Your server may be experiencing high IOWait or disk Utilization. Sometimes you may also see that the filesystem journal is consuming a large amount of IO when using iotop to examine IO usage.
Please keep in mind that operating system configuration and tuning are tasks that are best handled by a systems administrator with the skills, training, and expertise required to do so for you.
Although this kind of task is not related to cPanel or the basic configuration of cPanel we would like to offer the following information as a courtesy.
The following information is specifically geared towards tuning EXT-4 filesystems, although some of the configurations may be applicable to other filesystems. You should consult the manual for your filesystem for additional details about performance tuning.
The following mount options should be considered when attempting to improve filesystem I/O performance.

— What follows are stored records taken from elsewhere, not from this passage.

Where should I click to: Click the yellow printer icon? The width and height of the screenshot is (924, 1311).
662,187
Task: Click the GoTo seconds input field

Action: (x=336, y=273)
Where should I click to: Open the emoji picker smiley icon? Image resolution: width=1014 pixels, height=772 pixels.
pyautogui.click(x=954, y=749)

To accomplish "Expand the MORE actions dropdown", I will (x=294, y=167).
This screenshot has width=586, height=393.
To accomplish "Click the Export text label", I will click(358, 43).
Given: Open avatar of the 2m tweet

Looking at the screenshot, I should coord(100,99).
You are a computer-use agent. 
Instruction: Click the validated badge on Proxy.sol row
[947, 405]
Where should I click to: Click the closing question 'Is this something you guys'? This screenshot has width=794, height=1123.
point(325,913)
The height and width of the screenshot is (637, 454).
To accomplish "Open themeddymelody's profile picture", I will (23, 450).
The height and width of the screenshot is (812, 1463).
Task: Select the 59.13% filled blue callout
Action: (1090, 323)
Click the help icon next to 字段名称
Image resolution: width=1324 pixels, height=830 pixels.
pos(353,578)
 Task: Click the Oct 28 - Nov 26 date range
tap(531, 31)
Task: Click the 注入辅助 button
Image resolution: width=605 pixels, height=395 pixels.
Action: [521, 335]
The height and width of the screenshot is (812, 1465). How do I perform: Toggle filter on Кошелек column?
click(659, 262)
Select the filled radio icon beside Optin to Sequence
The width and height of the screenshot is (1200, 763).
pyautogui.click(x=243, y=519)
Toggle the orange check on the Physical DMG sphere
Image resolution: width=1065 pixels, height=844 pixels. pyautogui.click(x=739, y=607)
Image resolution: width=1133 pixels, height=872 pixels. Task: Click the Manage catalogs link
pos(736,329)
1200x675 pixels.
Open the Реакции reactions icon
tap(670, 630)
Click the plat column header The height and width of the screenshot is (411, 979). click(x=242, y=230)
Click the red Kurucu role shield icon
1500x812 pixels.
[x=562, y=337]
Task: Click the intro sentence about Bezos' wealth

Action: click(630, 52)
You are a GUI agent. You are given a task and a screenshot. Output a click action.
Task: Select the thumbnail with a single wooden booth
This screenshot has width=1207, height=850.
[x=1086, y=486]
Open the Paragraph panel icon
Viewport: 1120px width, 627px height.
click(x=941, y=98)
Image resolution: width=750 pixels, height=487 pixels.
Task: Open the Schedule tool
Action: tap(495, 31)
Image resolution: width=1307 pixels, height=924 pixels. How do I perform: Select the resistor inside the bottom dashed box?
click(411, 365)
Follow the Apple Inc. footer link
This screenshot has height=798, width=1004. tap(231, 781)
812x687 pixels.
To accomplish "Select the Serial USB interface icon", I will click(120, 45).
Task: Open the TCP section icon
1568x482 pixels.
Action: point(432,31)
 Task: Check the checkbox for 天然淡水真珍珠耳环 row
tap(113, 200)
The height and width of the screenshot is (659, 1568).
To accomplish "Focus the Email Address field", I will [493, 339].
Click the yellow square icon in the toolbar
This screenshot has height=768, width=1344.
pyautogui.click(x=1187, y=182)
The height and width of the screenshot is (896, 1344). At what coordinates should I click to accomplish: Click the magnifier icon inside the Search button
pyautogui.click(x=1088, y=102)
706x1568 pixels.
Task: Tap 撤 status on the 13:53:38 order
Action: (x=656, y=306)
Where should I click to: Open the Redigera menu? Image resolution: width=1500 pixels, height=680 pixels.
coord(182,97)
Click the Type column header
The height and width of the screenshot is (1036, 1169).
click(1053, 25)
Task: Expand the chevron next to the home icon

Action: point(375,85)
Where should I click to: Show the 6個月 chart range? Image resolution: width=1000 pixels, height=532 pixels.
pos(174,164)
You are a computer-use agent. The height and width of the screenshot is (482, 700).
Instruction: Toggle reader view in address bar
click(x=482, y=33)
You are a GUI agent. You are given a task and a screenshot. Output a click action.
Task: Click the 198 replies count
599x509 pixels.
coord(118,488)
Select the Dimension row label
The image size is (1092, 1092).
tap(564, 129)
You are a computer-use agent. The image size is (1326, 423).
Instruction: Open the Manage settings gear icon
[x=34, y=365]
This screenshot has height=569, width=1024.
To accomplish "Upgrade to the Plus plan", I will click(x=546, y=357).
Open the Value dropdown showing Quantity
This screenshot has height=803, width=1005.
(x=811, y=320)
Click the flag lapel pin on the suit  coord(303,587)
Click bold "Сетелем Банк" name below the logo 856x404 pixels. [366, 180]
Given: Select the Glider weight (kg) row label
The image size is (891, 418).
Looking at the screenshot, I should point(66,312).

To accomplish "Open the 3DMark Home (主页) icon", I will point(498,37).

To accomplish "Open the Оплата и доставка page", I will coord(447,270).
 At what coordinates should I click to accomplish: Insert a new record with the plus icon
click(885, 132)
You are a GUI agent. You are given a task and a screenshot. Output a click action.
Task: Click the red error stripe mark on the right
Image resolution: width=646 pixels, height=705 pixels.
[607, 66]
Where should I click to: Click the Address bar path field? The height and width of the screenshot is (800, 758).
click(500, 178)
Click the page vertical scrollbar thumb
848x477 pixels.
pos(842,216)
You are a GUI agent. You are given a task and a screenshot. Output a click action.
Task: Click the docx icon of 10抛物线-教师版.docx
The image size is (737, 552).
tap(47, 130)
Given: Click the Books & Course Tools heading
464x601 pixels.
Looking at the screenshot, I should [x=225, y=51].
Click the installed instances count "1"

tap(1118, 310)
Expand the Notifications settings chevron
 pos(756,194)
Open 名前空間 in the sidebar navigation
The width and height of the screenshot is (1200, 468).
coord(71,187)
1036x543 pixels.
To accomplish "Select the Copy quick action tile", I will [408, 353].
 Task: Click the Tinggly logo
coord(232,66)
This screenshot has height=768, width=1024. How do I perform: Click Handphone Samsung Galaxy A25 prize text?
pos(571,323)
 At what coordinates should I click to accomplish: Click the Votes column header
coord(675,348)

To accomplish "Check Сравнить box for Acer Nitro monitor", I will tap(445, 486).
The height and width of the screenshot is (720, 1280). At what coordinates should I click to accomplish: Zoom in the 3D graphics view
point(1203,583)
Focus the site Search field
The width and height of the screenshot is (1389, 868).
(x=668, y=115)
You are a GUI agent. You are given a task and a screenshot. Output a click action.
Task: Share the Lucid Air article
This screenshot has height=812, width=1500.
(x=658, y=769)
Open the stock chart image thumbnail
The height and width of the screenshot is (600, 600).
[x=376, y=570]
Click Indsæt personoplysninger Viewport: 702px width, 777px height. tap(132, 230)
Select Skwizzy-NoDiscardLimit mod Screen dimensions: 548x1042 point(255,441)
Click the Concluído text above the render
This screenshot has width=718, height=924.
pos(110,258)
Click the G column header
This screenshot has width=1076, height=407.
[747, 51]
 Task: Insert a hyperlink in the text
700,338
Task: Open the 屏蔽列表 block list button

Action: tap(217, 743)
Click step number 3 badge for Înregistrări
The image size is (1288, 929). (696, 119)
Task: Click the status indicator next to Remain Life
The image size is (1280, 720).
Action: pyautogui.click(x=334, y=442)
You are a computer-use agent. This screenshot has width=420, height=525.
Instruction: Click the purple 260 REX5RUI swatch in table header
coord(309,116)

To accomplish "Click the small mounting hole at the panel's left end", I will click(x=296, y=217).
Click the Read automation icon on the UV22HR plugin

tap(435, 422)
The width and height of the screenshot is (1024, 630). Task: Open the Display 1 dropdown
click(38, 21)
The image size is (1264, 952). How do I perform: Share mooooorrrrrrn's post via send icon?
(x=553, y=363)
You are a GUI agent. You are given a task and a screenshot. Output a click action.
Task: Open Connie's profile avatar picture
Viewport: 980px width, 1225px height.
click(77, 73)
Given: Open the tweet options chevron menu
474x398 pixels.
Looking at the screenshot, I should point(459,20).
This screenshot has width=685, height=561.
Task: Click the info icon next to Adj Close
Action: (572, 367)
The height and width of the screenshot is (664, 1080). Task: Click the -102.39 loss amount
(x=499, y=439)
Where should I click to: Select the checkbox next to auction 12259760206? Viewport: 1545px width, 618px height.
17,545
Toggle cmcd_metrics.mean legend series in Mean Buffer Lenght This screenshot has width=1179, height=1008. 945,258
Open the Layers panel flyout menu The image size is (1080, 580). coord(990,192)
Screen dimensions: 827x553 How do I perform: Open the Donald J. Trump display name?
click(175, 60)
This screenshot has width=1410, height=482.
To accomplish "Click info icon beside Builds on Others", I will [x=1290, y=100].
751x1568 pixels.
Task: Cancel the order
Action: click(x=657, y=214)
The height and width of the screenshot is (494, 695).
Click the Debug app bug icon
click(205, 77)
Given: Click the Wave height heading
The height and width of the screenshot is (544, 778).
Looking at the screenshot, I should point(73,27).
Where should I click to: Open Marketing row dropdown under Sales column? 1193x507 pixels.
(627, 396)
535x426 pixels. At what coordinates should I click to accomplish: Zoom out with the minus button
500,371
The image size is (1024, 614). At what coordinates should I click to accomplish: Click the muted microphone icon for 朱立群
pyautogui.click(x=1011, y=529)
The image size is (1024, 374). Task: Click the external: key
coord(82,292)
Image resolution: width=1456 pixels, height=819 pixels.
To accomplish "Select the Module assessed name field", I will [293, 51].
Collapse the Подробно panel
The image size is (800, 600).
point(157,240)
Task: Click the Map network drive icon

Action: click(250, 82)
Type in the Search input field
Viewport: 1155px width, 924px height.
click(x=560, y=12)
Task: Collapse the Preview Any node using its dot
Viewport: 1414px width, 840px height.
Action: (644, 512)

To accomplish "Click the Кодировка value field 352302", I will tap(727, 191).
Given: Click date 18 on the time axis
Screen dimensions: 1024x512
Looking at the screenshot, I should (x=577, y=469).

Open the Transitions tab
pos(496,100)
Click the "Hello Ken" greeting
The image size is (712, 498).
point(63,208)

The noatime mount option makes it so that the Access timestamp is not updated on files. The downside to this is that you lose the access timestamp functionality. The benefit is that this removes the disk write that was required when each file is read. In most applications, the access timestamp is not critical information so it can be easy to make this trade-off in pursuit of better performance.
The writeback setting for the data option makes it so that journaling is only done for metadata. The downside is that a crash & recovery can cause incorrect data to appear in files which were written shortly before the crash. The benefit is that in most workloads performance will be improved because the actual data is not being journaled, only metadata.
The nobarrier option disables the use of journal write barriers. Write barriers enforce proper on-disk ordering of journal commits, making volatile disk write caches safe to use, at some performance penalty. If your disks are battery-backed in one way or another, disabling barriers may safely improve performance.
Ext4 can be told to sync all its data and metadata every 'nrsec' seconds. The default value is 5 seconds. This means that if you lose your power, you will lose as much as the latest 5 seconds of work (your filesystem will not be damaged though, thanks to the journaling). This default value (or any low value) will hurt performance, but it's good for data-safety. Setting it to 0 will have the same effect as leaving it at the default (5 seconds). Setting it to very large values will improve performance.
This makes it so that buffer_heads are not attached to the file pagecache. This only works with data=writeback.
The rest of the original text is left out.